By Saverio Pacchioni (Music Senior Editor)

As everybody knows, the first G7 of culture ever recently took place in Florence. At the end of the meeting, the ministers responsible for culture of the seven richest countries of the world approved a declaration recognizing the role of culture as an instrument for dialogue among peoples as well as a tool for social and economic growth. They also stated the importance of a common action to strengthen the safeguarding of cultural heritage, including the commitment to fight the looting and the illicit trafficking of cultural goods. Apparently, these declarations are full of rhetoric and may sound obvious, but in the context of international diplomacy, they are important steps in order to reach a platform and to set a precedent.
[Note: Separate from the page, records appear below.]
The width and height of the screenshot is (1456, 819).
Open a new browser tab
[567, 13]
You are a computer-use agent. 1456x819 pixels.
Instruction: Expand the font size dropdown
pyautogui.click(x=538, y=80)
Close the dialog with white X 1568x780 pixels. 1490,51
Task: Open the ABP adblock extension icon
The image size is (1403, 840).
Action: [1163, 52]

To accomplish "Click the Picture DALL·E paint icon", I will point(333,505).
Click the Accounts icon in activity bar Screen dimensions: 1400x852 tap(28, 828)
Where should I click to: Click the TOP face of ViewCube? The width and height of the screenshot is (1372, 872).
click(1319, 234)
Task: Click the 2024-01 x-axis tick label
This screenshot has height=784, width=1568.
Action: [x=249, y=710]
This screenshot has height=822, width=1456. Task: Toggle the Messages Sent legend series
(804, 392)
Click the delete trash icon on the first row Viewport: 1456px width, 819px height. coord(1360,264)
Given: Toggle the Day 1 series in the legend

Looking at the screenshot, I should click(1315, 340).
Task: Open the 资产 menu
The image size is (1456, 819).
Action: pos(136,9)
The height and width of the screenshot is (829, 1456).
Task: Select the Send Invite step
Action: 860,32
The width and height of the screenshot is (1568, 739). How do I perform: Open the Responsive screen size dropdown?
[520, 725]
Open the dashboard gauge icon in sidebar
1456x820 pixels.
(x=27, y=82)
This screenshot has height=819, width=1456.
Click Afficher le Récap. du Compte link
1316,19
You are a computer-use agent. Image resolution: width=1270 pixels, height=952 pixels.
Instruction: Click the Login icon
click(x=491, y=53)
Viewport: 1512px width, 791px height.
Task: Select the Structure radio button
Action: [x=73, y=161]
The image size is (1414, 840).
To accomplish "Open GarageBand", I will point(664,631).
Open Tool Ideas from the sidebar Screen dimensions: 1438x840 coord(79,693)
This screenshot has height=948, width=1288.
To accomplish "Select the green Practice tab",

Certainly, Florence was the perfect place for this kind of summit. Here is located the Opificio delle Pietre Dure, founded by Ferdinando I de’ Medici to produce astonishing semi-precious stones inlay furnishings and over time transformed in an advanced, world-leading, institute of restoration.

The Opificio boasts countless extraordinary works of restoration, the latest one carried out concerning Leonardo da Vinci’s Adorazione dei Magi, just gone back to the Uffizi after years of careful work. The restoration unveiled a completely new painting, revealing hidden figures, the scene of a battle (possibly a sketch for the mysterious battle of Anghiari?), animals and a surprising pale blue sky. We can also mention the two sets of the Baptistery Doors by Ghiberti, whose masterpiece, the Gates of Paradise, required thirty years of cutting-edge intervention, as much time as it took Ghiberti to realize it, while the restoration of the third and oldest set by Pisano is currently underway. As if that were not enough, a while ago we saw a mind-blowing tapestry in silk and gold of the eleventh century, gift of the Emperor of Constantinople to the Republic of Genova, ready to be sent back. Not only ancient artworks, however. To name but one, the most famous Pollock of all, the very tangled Alchemy, hung for a long time over Peggy Guggenheim’s sofa and blackened by cigarette smoke. It was so ruined that Florence Opificio was the only place in the world able to give it a new life. If Florence has always had the power of attracting people from all over the world, often transforming them, apparently this power extends to very unusual guests too!